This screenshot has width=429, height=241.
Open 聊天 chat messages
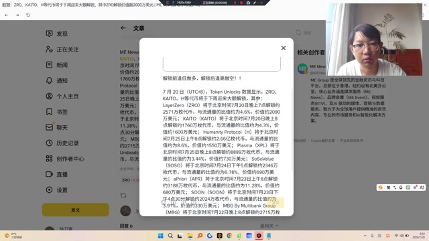click(x=56, y=127)
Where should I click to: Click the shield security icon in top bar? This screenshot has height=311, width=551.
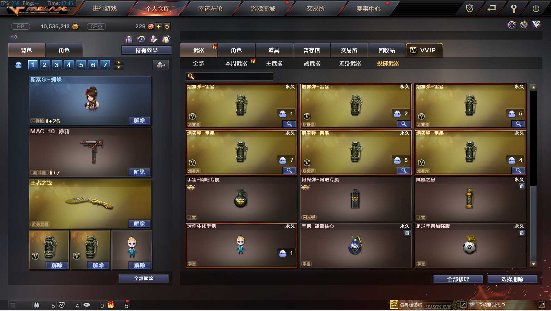pyautogui.click(x=470, y=8)
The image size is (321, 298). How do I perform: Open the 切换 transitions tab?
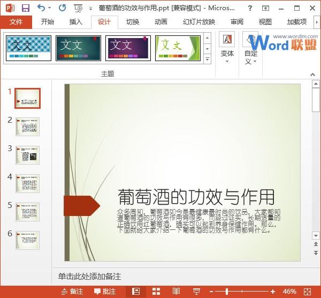click(132, 22)

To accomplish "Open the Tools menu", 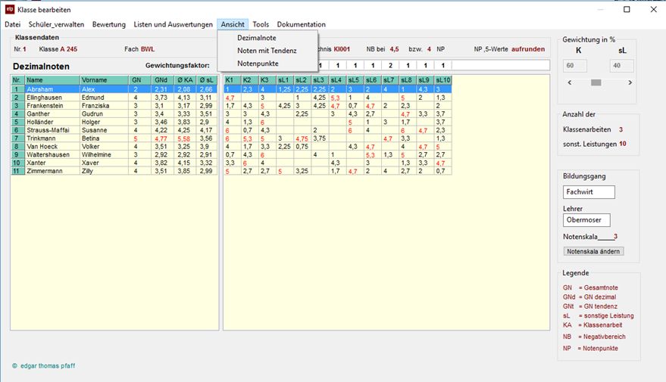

◇ ◇ ◇ ◇ ◇ ◇ ◇

_TASK DIRECTIONS_: Word-for-word restatement: every line from the one with "Open 聊天 chat messages" through the final line of the data, both ends included, pictures excluded.

_ANSWER FOR THE TASK_:
Open 聊天 chat messages
click(x=56, y=127)
Where should I click to: Click the shield security icon in top bar? This screenshot has height=311, width=551.
pyautogui.click(x=470, y=8)
The image size is (321, 298). How do I perform: Open the 切换 transitions tab?
click(132, 22)

To accomplish "Open the Tools menu", 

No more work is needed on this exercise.